In this book we will not follow my undergraduate experience and plunge straight into the deep end of chemistry. Instead we will deal only with those aspects of chemistry that are important in biochemistry, and we will deal with those topics as and when they become relevant. Most of these chemical topics will be presented in bite-sized units as a series of orange ‘Principles of Chemistry’ boxes that you will meet at the appropriate places as we progress through the book.
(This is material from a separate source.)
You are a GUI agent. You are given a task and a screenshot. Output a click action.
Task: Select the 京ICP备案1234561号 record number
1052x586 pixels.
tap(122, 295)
Box 1.2 Schrödinger and biology Although Erwin Schrödinger is most noted for his work on quantum theory, he was one of several physicists from the early part of the twentieth century who also took a keen interest in biology. One of these, Max Delbrück, changed disciplines mid-career, moving from theoretical physics to genetics and carrying out pioneering work with bacteriophages (viruses that infect bacteria) that led to the discovery that genes are made of DNA. Schrödinger remained a physicist, but in 1944 he wrote a short book called What is Life?, in which he speculated about inheritance and the structure of genes. Reading the book today, many of Schrödinger’s ideas appear far-fetched. He concludes that genes are crystalline structures, and in places he comes close to reviving the ‘vital principle’ of pre-twentieth century
biology, by suggesting that living organisms might utilize unknown laws of physics. Despite its errors, in one respect What is Life? was an important landmark in the development of twentieth century biochemistry. It had already been established that genes contain information that specifies the developmental plan of an organism and the biochemical reactions that it can carry out. Schrödinger argued that this information must be encoded within the structures of the organism’s genes. Again, his specific ideas about how this coding system worked were incorrect, but the notion that there must be some kind of genetic code that an organism uses to read the information in its genes was an important insight that set the agenda for research into genes over the next 20 years. In Section 16.1 we will explore how information is encoded in a gene and how this information is utilized.
Biochemistry involves the study of very large biomolecules
When the first biochemists began to examine the complex mixtures of molecules in living cells, they quickly realized that some of these molecules are very large indeed. The size of a molecule is expressed as its molecular mass, measured in Daltons (Da), with 1 Da equal to one-twelfth the mass of a carbon atom. Most of the compounds known in nature, and most of the artificial ones synthesized by chemists, have molecular masses substantially less than 1000. Water, for example, has a molecular mass of 18.02 Da, ethanol is 46.07 Da, and phenol is 94.11 Da. Even a complex organic compound such as quinine, which is used to treat malaria, has a molecular mass of only 324 Da. In contrast, there are many molecules in living cells whose molecular masses are measured in thousands of Daltons, called kiloDaltons (kDa). Relatively small examples of these macromolecules include thrombin, which is involved in blood clotting and whose molecular mass is approximately 37 400 Da or 37.4 kDa, and alpha-amylase, which is secreted in saliva and begins the breakdown of dietary starch into sugar, which has a mass of 55.4 kDa. Starch itself is variable in size, ranging from 190 kDa to 227 000 kDa depending on which type of plant it comes from.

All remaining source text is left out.